* _Some records_:
(begin)
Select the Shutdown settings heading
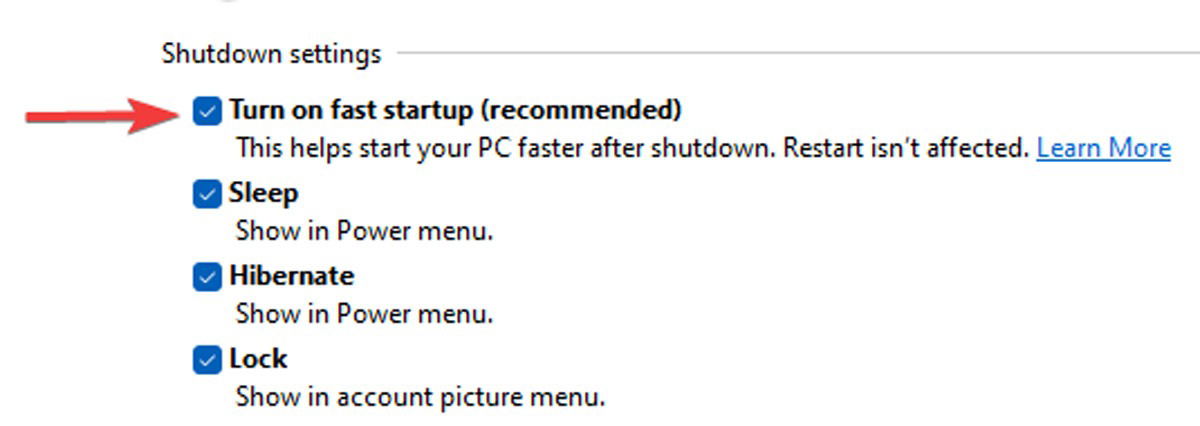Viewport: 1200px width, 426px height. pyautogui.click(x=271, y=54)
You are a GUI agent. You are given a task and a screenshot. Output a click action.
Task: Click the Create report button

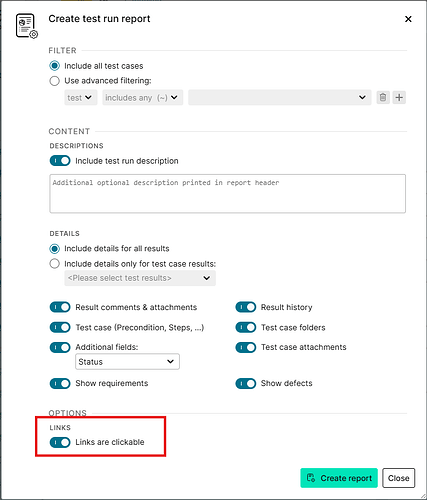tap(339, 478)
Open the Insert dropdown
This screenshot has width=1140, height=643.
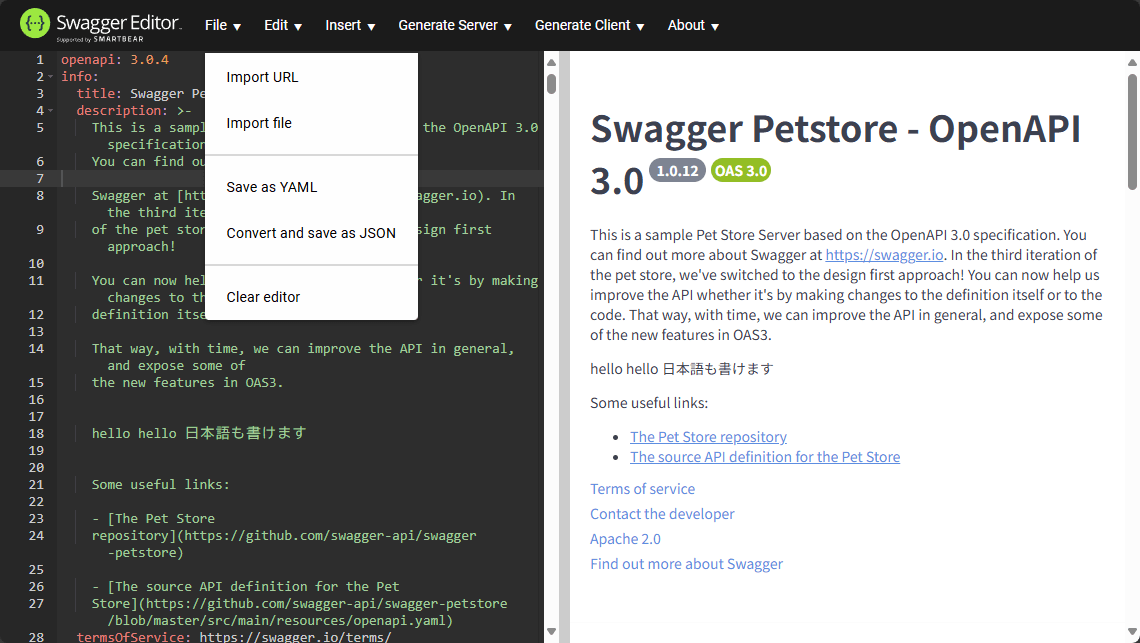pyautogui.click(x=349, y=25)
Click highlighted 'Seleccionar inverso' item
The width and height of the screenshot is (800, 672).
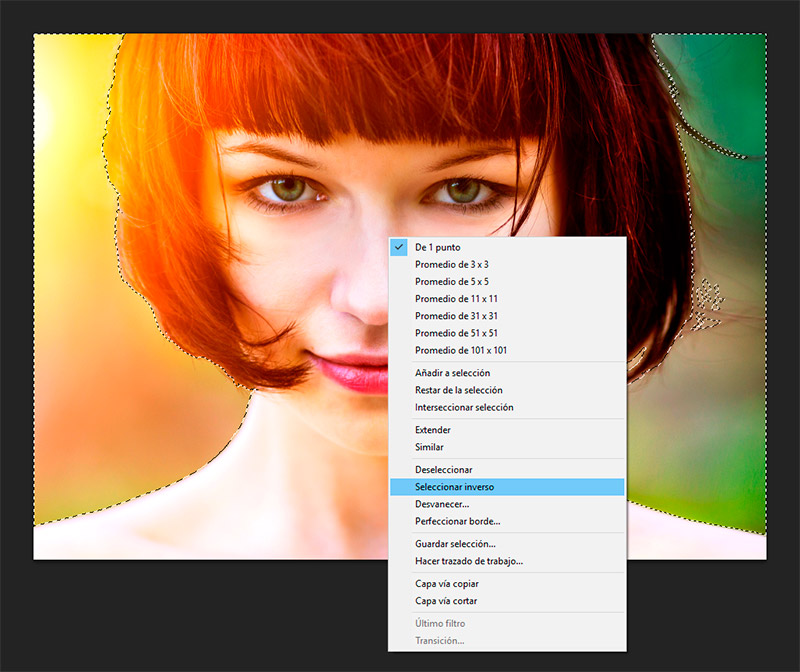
(end)
* _Given exercise_: Copy every line of text from the material above word for word, and leave the pictures out of your answer.

* _Completed exercise_:
Select the Shutdown settings heading
Viewport: 1200px width, 426px height. pyautogui.click(x=271, y=54)
You are a GUI agent. You are given a task and a screenshot. Output a click action.
Task: Click the Create report button

tap(339, 478)
Open the Insert dropdown
This screenshot has width=1140, height=643.
pyautogui.click(x=349, y=25)
Click highlighted 'Seleccionar inverso' item
The width and height of the screenshot is (800, 672).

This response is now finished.